Honestly my friends, this was quite unexpected. Working with that program was difficult but still, in it’s own way, enjoyable. My kids were a handful, which was to be expected given their young ages (it ran from five to ten) and there were some quibbles I have with the company. But when my kids were behaving it could be such a joy. I think that’s how teachers and parents make it through, those little moments where the kids were just little angels. Those small times when one sees that glimmer in their eye when they understand what you are telling them and respond in kind.

Now that the program has finally come to an end I find it bittersweet. Initially I was thinking if I could just make it through the month, but at the end, I felt sad to part with them. I did not anticipate a feeling of loss, and yet there it was. But I am happy for the time we spent together and hope for the best for their future. I came away with a new experience and explored my own creativity with presenting the information. Proving to me again that there is value in everything we do.
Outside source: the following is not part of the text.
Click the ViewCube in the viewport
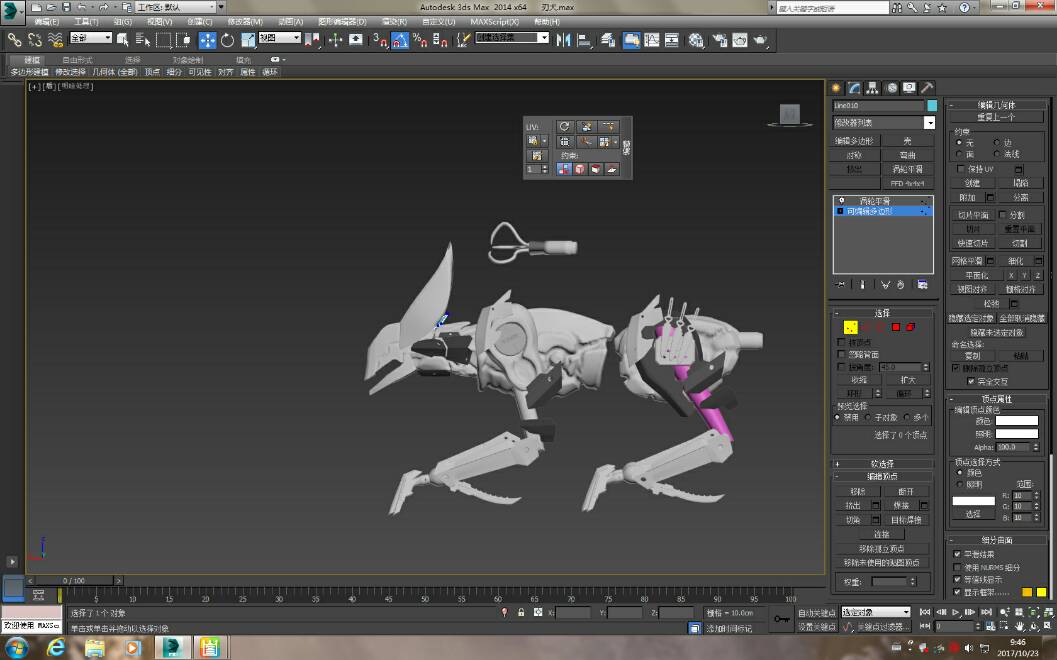 790,115
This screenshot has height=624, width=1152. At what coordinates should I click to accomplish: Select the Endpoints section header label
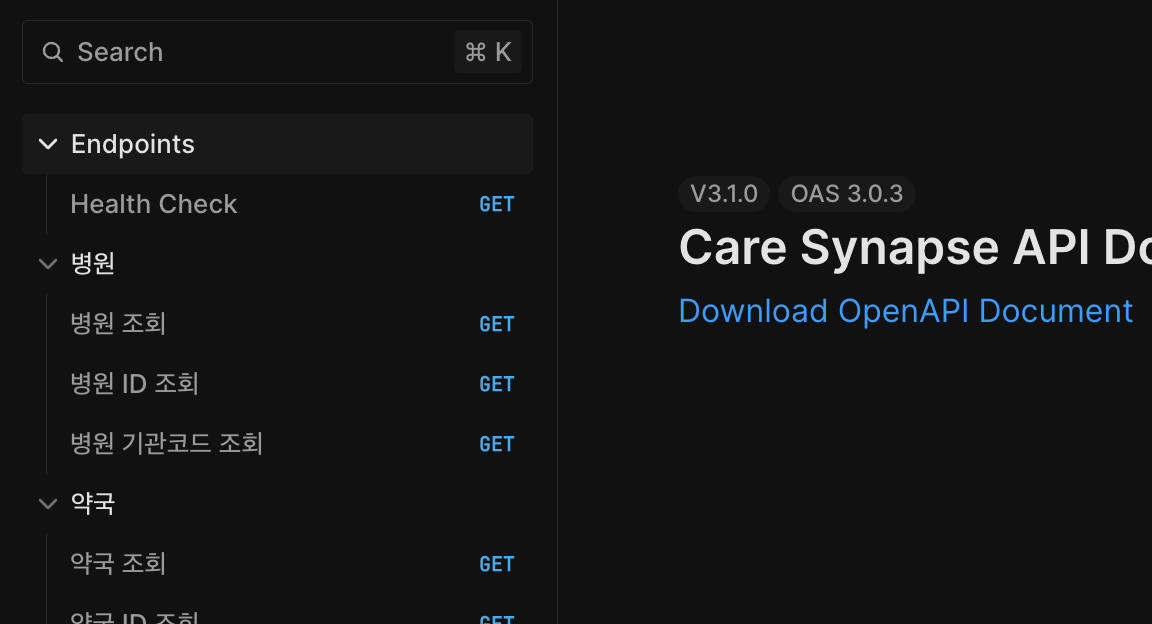point(133,144)
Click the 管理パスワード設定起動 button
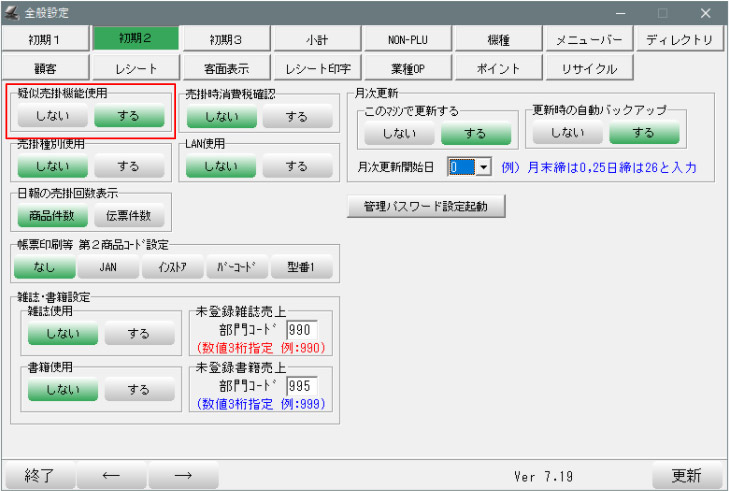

One of my kids wrote me a letter towards the end of the program, and I’ve kept it as a memento. She was always such a doll. True there are a couple of spelling mistakes and the punctuation has an alternative quality, but the sentiment is spoken loudly and clearly. It made me smile and when I recall the days I spent with them, this feeling of warmth and love will gloss over the times I felt frustrated. Those sort of unpleasant moments will melt away, leaving only a feeling of nostalgia.

Though she may not read this, but I hope that dear Natalie knows her feelings are appreciated, that she is beautiful and a wonderful student. I will remember her and the adorable little hug she gave me at the end of the class.

I hope your days have been going well my friends.